- I'll start with one.
So Brett, do you kind of incorporate these into your work quite a bit or do you still find there's a bit things that are harder, either to sell or to get sufficiently wired support in browsers and so on? How does that work? - I think, like, the support has been (mumbles) SVG stuff in, you're doing In-Line like I'm doing there. The browser support's there to kind of go all in. Like, I use them now in every project without worrying too much about IE, just keeping in mind that the animations won't happen on IE.
But I kind of just plan for that anyway with my HTML stuff, because I think IE 10 and below don't support animations in CSS.
So if you're not using it for-- if you're just using it to add style to things or just to create those little elements which are little icons and stuff, I think they're great.
And I use them all the time.
So I write little icons now for most of my projects, rather than resorting to, like I used to go back to Illustrator or Sketch and generate a little icon and then export it and kind of get stuck in this cycle of creating every element that I needed on my website, and like, I'm switching between designer and developer to do that, whereas-- - So when you say you write them, do you literally you don't use, you don't export them out of any sort of code-- - No, (mumbles) - SVG, you just kind of mark it straight up in the mark up. - Yeah, like some of the SVG elements like the line and the rectangle and circle are remarkably easy to understand the syntax for.

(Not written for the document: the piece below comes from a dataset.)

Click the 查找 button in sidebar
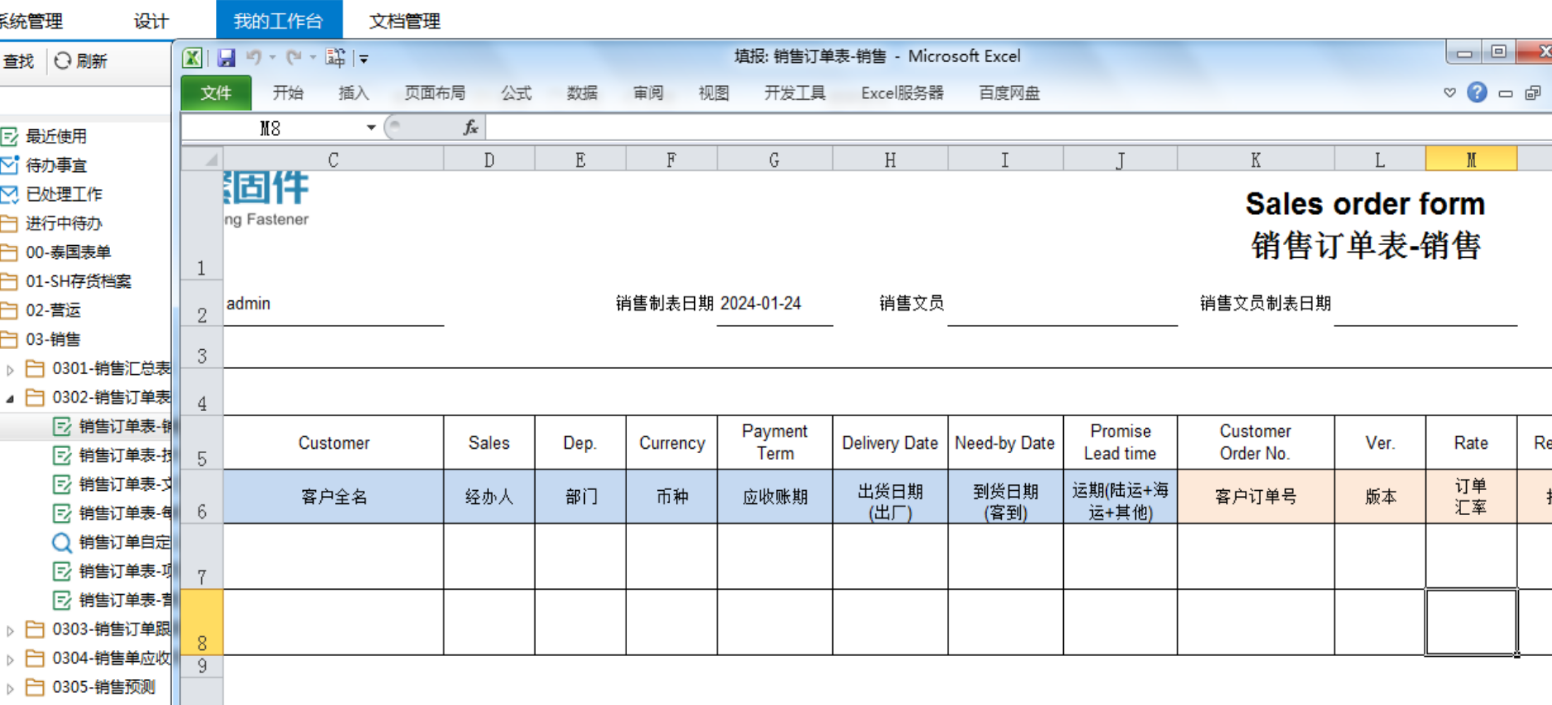(18, 61)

You just give it how big you want it and which X and Y coordinates you want it to appear on, what colour you want it to be, and then-- so, like, in 30 seconds you can have a circle as opposed to going and drawing a circle in Sketch and exporting that. - Now because you're In-Lining them, I guess, what, in terms of your build process, or does it have an impact on that? Because obviously, if you're using a cross in moldable places in the same document, or in terms of components, how do you make that work? - Yeah, so, like, I used to use SVG use tags to reference a sprite file of SVG.
That wouldn't let you do the CSS animation stuff which we see here.

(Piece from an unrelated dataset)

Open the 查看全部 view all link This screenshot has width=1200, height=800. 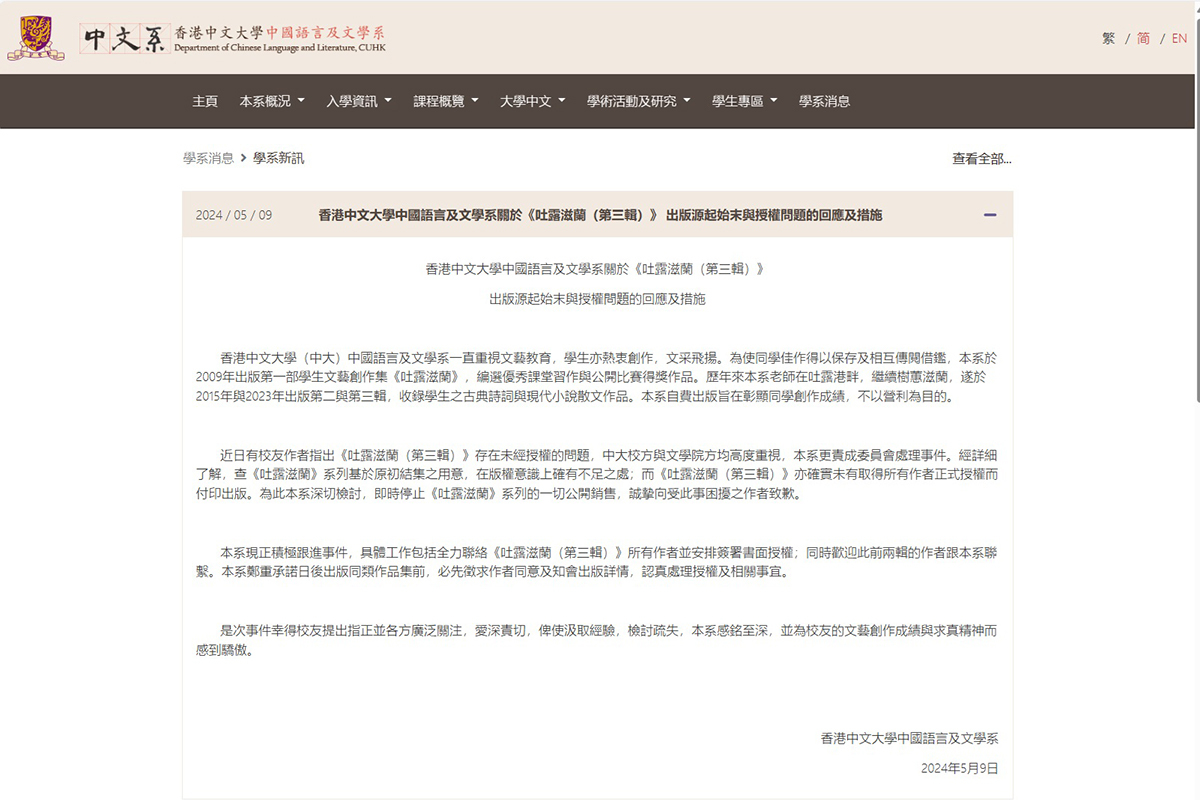(x=981, y=158)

And that would be for performance reasons, because you're reusing those icons a lot and you don't want to load individual pages and such.
But with HTTP/2, if you use that, those kind of benefits of spriting are kind of gone.

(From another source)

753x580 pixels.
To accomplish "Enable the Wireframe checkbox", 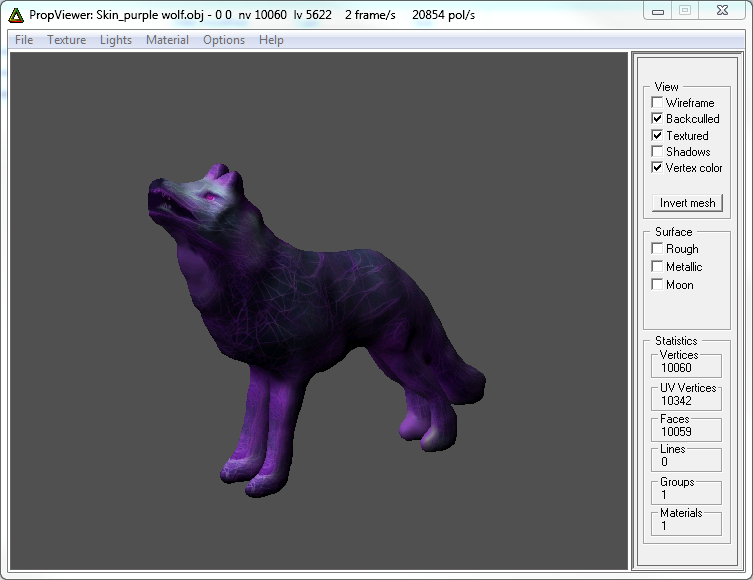I will coord(657,103).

And so, there's no real reason for you not to do In-Line SVG like that.
So I'm kind of just jumping the gun and already starting to do that, because of the benefits of being able to style with CSS.
Just before we break, anybody got a question? Yes, over here? Sorry, (mumbles).
Oh, hang on.
There's one over here, and then we'll get to you. (laughs) - [Male] Hello.
I just wanted to know how it is you work with a UI designer.
Do you work in parallel and you come up with ideas together, or do you take the designs and then come up with your own animations afterwards? - So I have a, work as a designer, essentially. We're a pretty small agency so we don't have a front end development team, we just have kind of designers who do HTML and CSS, and then we have backend developers. So usually, it's kind of a process where most of our websites are for clients and we're doing small stuff. And we don't usually get time to spec out animations and that kind of thing.
So usually, I just kind of incorporate it into my process as a designer, so I kind of just, I take the initiative and I'll decide, "Hey, this could be jazzed up," like maybe an animation which fits the brand or the message I'm trying to communicate.
So I just kind of make the judgement calls. But in a bigger team, I'm guessing you would have to kind of collaborate with the developer and work out where they're appropriate and that kind of thing, especially on product work.
(laughs) - All right, and there was one more over here, (mumbles). - [Female] (mumbles) really similar.
- Similar question from Panema? All right, okay.
(laughs) Do you want-- you don't want to ask? You don't want to-- All right, come on.
- [Female] Yeah, it was actually more just your process of, it was a similar question for sure, (laughing) how you might communicate to another designer or an animator how you'd actually, that (mumbles) menu, for example, how you go psh, psh, you know, like that.
(laughs) - Yeah, so with that (mumbles) menu, I go-- the initial kind of mock up I showed you where it's like I'm describing where the animation, the path, the animation will take, so that those kind of mock ups might be useful if you were working for developer and you were a designer, you could create those mock ups and kind of indicate, "Hey, I'd like this through this line "to travel around here," and that could be a good way of showing them what they need to accomplish with SVG. But it's kind of a technology which, like, I like it because it's a bit like having Photoshop in the browser, like it kind of gives you this graphic editing tool which you can use as a developer.
Like, I can kind of create those kind of things without having to resort to just gif-ing it or Canvas or these complicated technologies.
- All right.
Well with that, it's time for a little break. Let's firstly thank our presenters for this afternoon, Mike, Mandy and Brett.